The Functional Exercise You Should Be Doing

The Functional Exercise You Should Be Doing

Everyone knows that performing leg exercises is completely taxing, painful, stressful, and pumptacular. It takes you to a dark place in your mind but it’s worth its weight in gold. That’s the adaptation gold! Leg work is crucial for power development if you’re an athlete, balance, stability, metabolic demand, strength, endurance you name it. 

 

One exercise often gets put aside, picked last, or neglected, and frankly, it is one of the best exercises you can do. Most people at some point in their training have done a step up, it was popularized in the step aerobic classes back in the day. 

 

The step-up allows for single leg loading, balance, and strength training. It teaches the leg on the box to create and keep tension and produce force through the ankle, leg, and hip. It can be loaded with dumbbells, barbells, kettlebells, bodyweight, you name it it can be loaded. It can be used for strength, speed, and explosiveness. I believe they should be in everyone’s program at some point.

 

Now, let’s take the step up and give it some spice. Welcome the Step-Down

 

 The step-up is started from the floor with either one leg on a box/ or step or both feet starting on the ground.  However the step down starts at the top range of the movement, it focuses on slowly lowering to the floor with complete control and then keeping that tension and generating force to drive back up. Then enter the high step down, this is done using a higher height of step or box. This allows the hip to drop lower than the knee, generating greater force to pull your bodyweight back up, training a greater range of motion of the hip, knee, and ankle. 

 

The depth of the step down is also a great tool to teach a deep squat, the ability for the hips to drop below knee level teaches the deep squat position. It trains flexion at appropriate angles for the hip, knee, and ankle.

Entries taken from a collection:

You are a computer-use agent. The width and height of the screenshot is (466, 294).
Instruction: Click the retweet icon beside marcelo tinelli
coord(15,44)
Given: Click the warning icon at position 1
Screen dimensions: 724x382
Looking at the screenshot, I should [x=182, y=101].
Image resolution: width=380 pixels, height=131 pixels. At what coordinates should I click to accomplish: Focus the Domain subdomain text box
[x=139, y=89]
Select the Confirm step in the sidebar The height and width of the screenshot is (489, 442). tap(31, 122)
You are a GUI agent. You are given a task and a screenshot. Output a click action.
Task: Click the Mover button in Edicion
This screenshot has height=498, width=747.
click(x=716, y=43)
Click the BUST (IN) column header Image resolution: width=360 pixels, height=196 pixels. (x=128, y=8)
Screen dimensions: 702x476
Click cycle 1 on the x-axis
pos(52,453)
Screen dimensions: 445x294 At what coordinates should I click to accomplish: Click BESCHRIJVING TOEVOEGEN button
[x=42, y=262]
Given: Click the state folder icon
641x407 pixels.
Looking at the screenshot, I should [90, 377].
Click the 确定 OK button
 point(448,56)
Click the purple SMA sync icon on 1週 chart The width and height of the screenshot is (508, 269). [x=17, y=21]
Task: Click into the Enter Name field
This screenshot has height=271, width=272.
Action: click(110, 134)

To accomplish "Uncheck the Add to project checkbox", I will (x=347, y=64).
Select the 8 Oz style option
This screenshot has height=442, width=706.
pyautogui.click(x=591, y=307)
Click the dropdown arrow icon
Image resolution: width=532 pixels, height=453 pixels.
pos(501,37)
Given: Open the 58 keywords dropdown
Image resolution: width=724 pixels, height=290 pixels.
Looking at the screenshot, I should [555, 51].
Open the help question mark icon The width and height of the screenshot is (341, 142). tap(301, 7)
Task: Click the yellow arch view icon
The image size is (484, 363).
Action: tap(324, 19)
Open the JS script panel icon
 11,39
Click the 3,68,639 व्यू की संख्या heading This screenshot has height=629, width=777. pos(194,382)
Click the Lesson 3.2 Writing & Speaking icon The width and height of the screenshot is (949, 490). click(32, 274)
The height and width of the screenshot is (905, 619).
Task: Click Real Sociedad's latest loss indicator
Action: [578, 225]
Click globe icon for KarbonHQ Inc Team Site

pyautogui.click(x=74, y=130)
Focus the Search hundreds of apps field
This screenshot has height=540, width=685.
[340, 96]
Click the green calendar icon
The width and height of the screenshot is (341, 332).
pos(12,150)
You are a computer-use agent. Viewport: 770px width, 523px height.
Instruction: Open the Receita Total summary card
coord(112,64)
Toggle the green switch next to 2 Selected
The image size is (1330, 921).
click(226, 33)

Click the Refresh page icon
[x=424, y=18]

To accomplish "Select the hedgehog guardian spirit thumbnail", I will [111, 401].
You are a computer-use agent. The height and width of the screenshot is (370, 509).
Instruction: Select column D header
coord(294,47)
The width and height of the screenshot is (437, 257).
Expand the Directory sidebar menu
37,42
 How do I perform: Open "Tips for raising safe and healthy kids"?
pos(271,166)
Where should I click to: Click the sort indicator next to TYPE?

**ACTIONS TO TAKE**
1. In the article on the step-down exercise, where was the step-up popularized?
2. Proceed with the article on the step-down exercise from the point where it stops.
None of the items are needed for this work.

**ANSWERS BY ITEM NUMBER**
1. It was popularized in step aerobic classes.

2.
Starting at the top arms will be reaching forward to help enforce the forward torso angle, if you remain too vertical as you descend the center of mass will be too far back and you will shift back onto the back leg for support and the tension will come off of the leg on the box, taking away the purpose of the movement. This is seen often as most people are eager to get to the floor too fast, over time performing the movement the body will understand the mechanics and perfect it.

 

Next is lowering the leg towards the floor, again we want to be slow and methodical so we get ost out of the exercise. As you are lowering you are leaning forward and bending at the knee, you should feel the muscles front and back of your leg, and back of the hip engage to pull you into the lowering position. 

 

The most important part of the exercise is the foot touch, the goal of the floor touch is to not transfer as little weight as possible to the foot on the floor. The goal is to keep about 95% tension through the leg on the box and 5% as the opposite foot touches. To reverse the direction and to start the step-up portion you want to keep driving through the elevated foot (heel and toe) and use the down foot as little as possible to push off.  As you can see in the video it is a slow transition into the step up, the more tension and drive you produce through the front leg makes the exercise more effective.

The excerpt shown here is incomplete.